Steve Nemeth (born February 11, 1967) is a Canadian retired ice hockey player. He played 12 NHL games for the New York Rangers. He was part of the Canadian team that was disqualified from the 1987 World Juniors for their involvement in the Punch-up in Piestany.

Nemeth was singled out as one of the players who did not fight. However, Nemeth had been involved on-ice attempting to break up various fights, and was the only Canadian to intervene when forward Stephane Roy was double-teamed by two Soviet players.

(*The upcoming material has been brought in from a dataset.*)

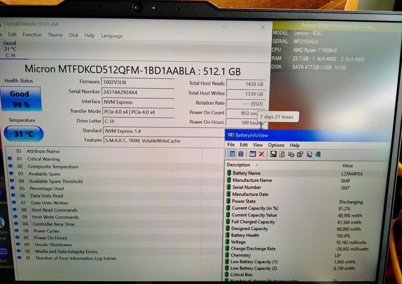Screen dimensions: 402x284
Task: Click the 31 °C temperature button
Action: coord(24,134)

Nemeth consulted with tournament officials regarding the response to the brawl, and was told to have the players go to the locker room and await further instructions.  Nemeth was the only player to challenge the initial suspension handed out by the International Ice Hockey Federation to the players involved in the brawl. The suspensions were initially to last through the end of the 1987-88 season. It was Nemeth's hope to remain eligible to play for Team Canada at the 1988 Olympics, but, although the suspensions would later be reduced to six months, Nemeth would not make the team.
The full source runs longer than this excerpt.